**The problem**
Rewrite the EU carbon pricing article from "Legal context" to "of 1990 emissions.", putting "carbon-neutral" in place of "climate-neutral".

**Provided text**

EU carbon pricing goes global: How much is it going to cost your business?



On July 14, 2021, the European Commission published a proposal for a regulation of the European Parliament and of the Council establishing a Carbon Border Adjustment Mechanism (“CBAM”).

The CBAM is a new form of carbon pricing. It would apply to a subset of the products whose production in the EU is already subject to the EU Emissions Trading System (ETS). When the selected products are imported from countries outside the EU, their importers would have to purchase one CBAM certificate (at a price derived from EU ETS auctions) for each tonne of CO2 (equivalent) deemed to have been emitted in their production, less whatever carbon price has been paid on such emissions in their country of origin. The CBAM aims to discourage EU businesses from moving their production to (or sourcing key primary products from) countries with less ambitious climate change policies, (carbon leakage) and to encourage a global move towards net zero carbon emissions by 2050 in line with the 2015 COP21 Paris Agreement.

The main issues raised by the CBAM are:

Legal context

The CBAM is part of the Commission's ‘Fit for 55’ package of legislative proposals on EU Climate & Energy policy, which aims to support the delivery of the European Green Deal. The EU has now committed to become the first climate-neutral continent in the world by 2050, and it has increased its greenhouse gas (GHG) emissions reduction target for 2030 from the current 40% to 55% of 1990 emissions.

[Saved entries]
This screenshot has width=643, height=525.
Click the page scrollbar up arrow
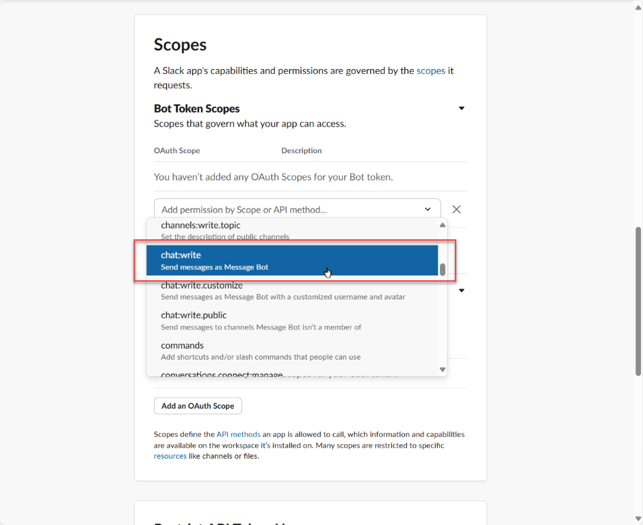pos(638,8)
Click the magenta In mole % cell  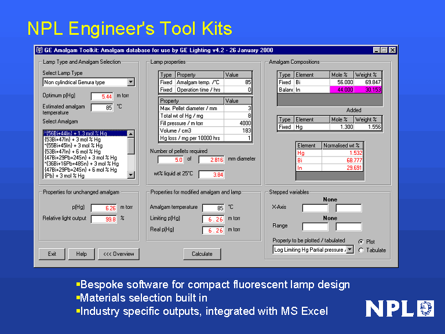(x=341, y=90)
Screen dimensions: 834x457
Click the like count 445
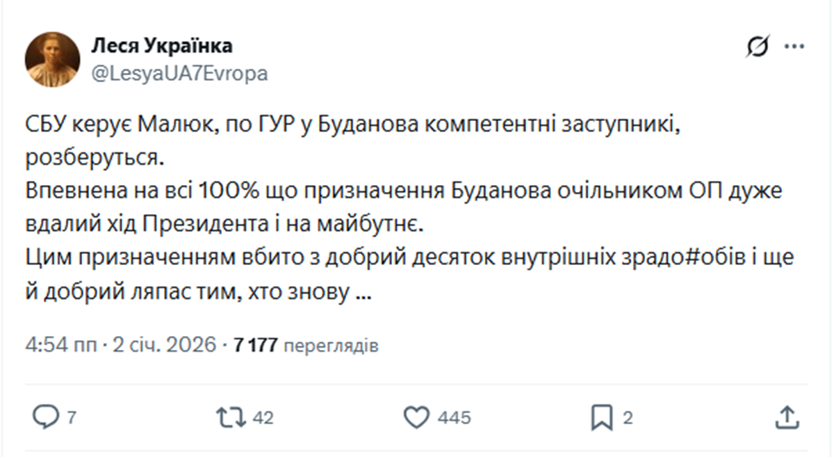click(x=454, y=418)
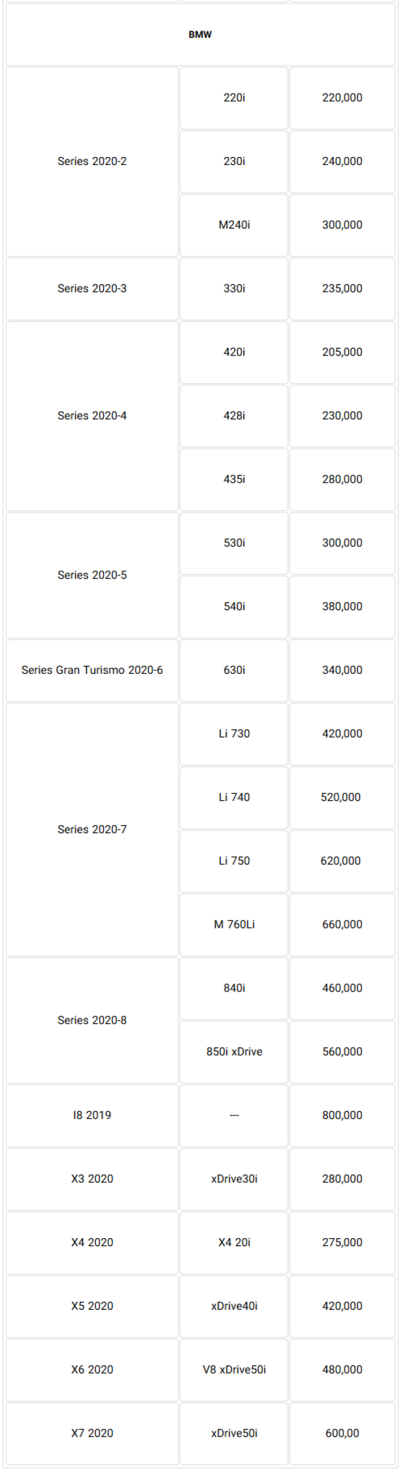The height and width of the screenshot is (1470, 402).
Task: Click the Li 740 model cell
Action: [234, 797]
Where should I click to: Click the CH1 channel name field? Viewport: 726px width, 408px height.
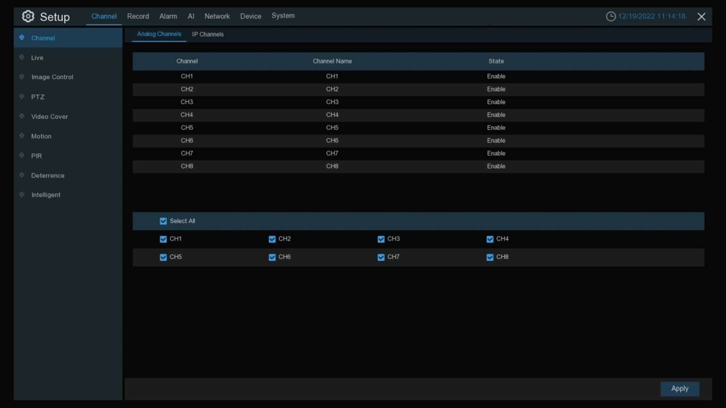tap(332, 76)
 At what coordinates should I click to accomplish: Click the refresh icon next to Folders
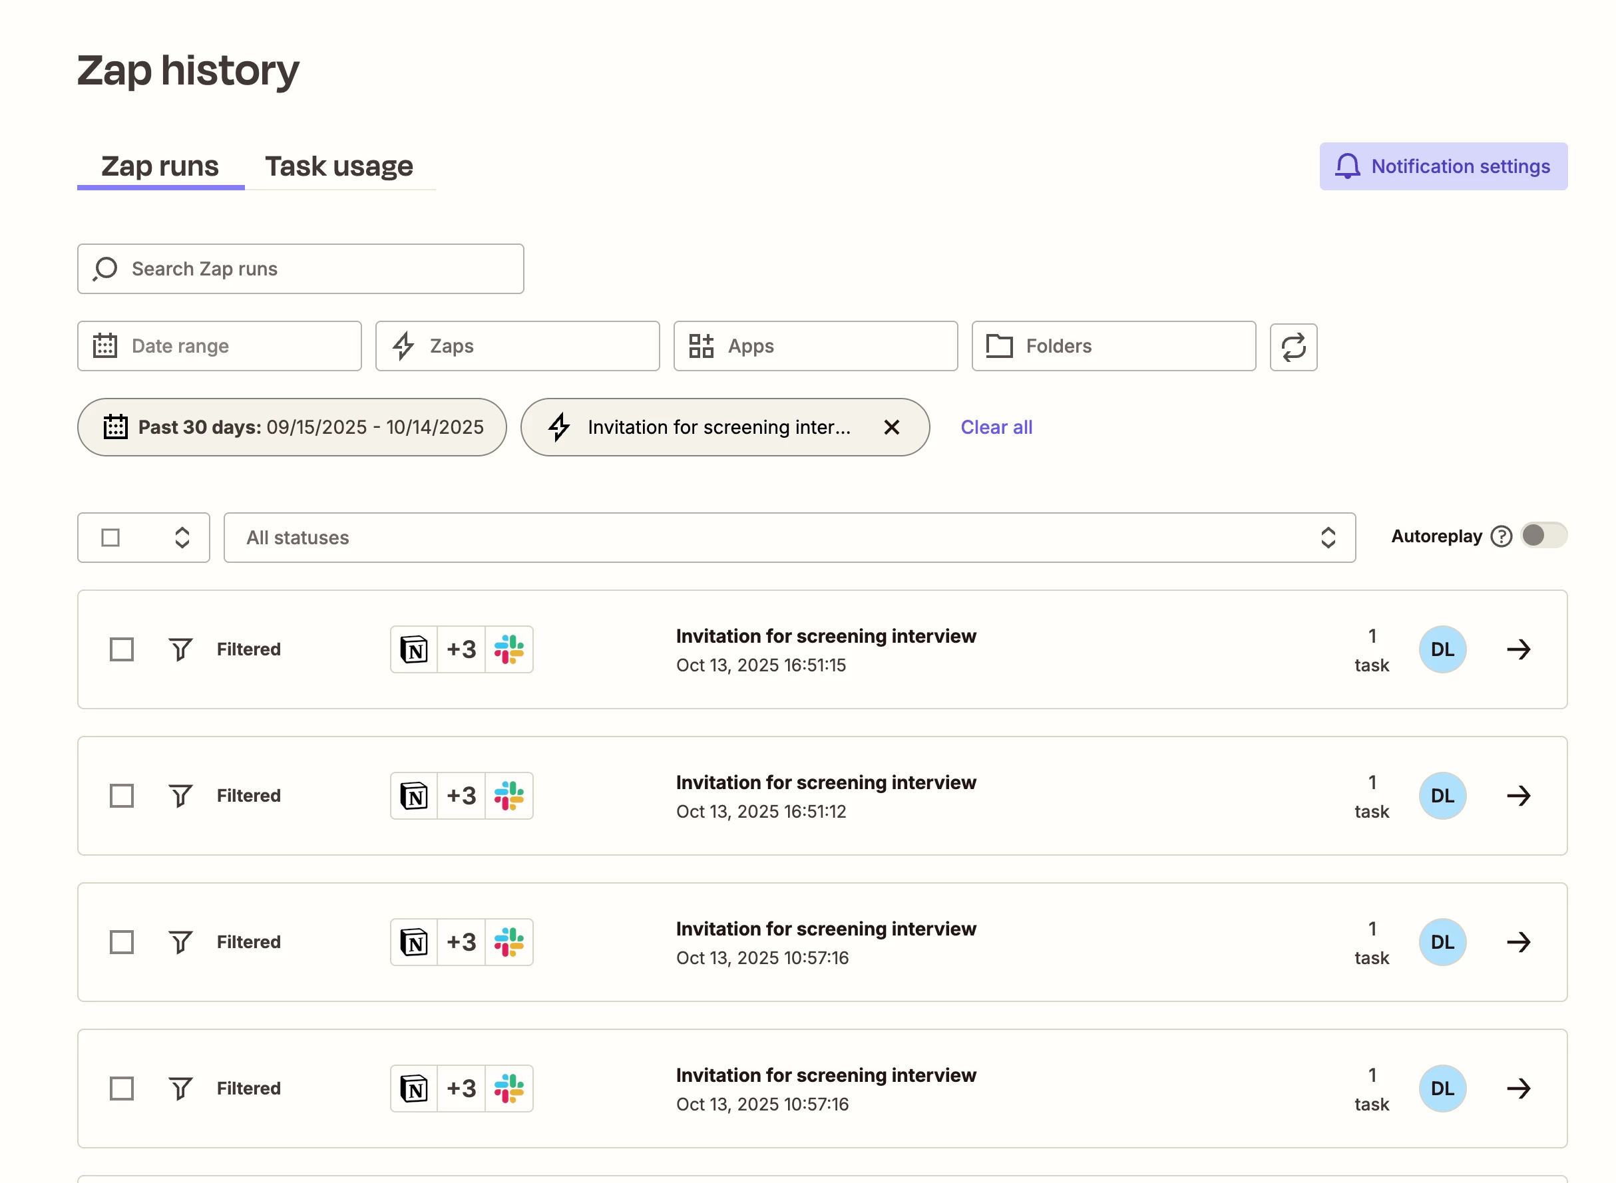[1293, 347]
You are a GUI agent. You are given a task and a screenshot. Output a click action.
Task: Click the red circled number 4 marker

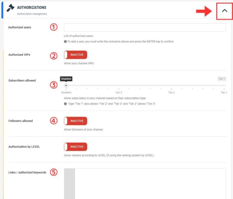[53, 121]
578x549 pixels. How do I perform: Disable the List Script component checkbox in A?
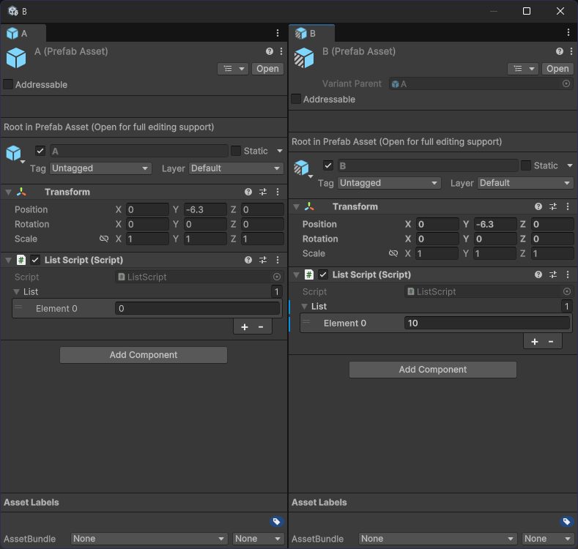coord(35,260)
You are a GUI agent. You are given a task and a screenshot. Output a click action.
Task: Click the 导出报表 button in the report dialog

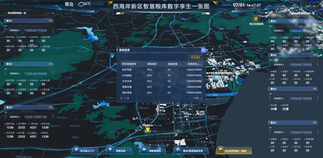(x=195, y=57)
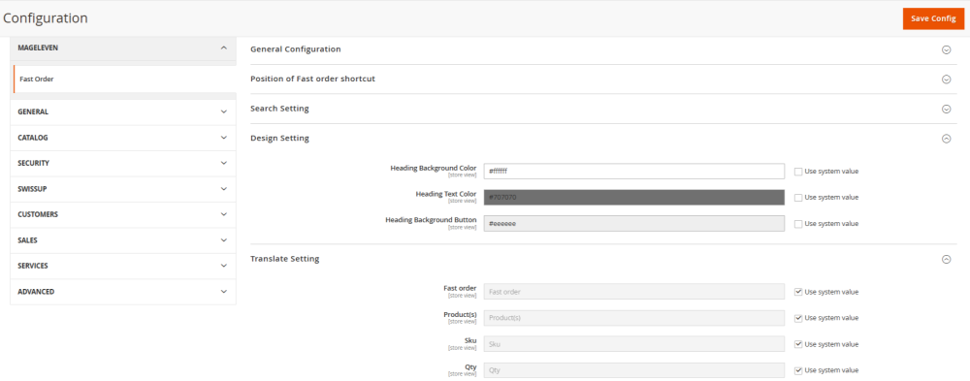Collapse Design Setting circle arrow icon

click(x=946, y=139)
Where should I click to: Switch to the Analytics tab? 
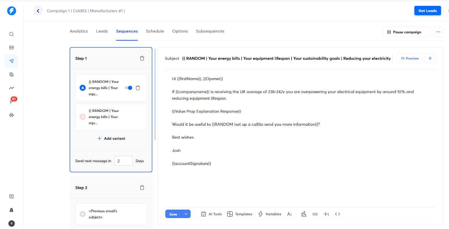[79, 31]
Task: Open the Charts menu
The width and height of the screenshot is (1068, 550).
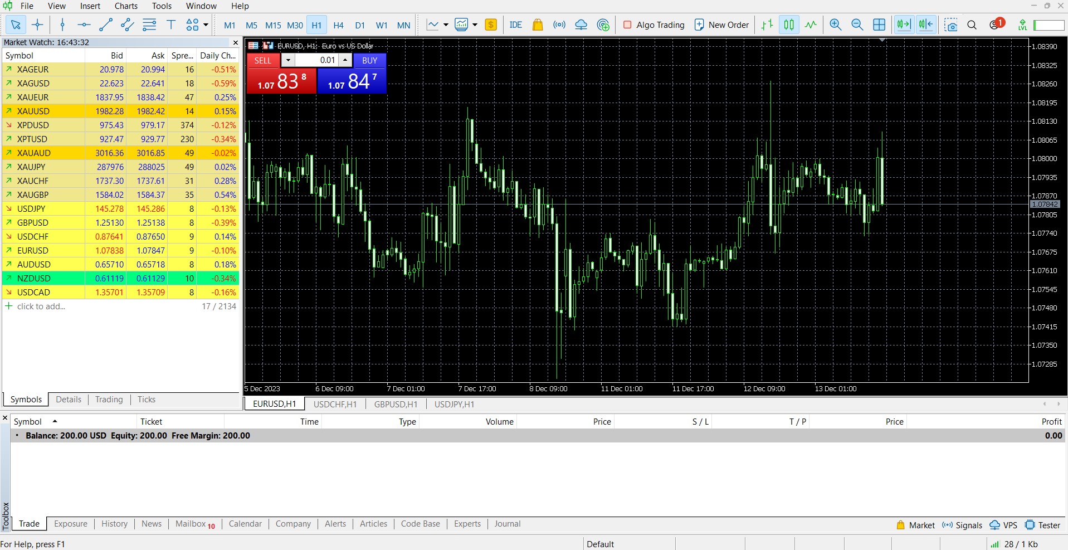Action: [126, 6]
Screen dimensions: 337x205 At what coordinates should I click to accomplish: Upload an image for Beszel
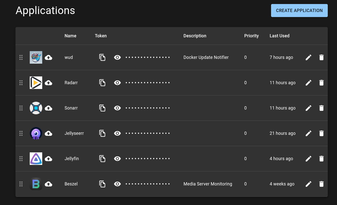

**Answer to this problem**
Legal context

The CBAM is part of the Commission's ‘Fit for 55’ package of legislative proposals on EU Climate & Energy policy, which aims to support the delivery of the European Green Deal. The EU has now committed to become the first carbon-neutral continent in the world by 2050, and it has increased its greenhouse gas (GHG) emissions reduction target for 2030 from the current 40% to 55% of 1990 emissions.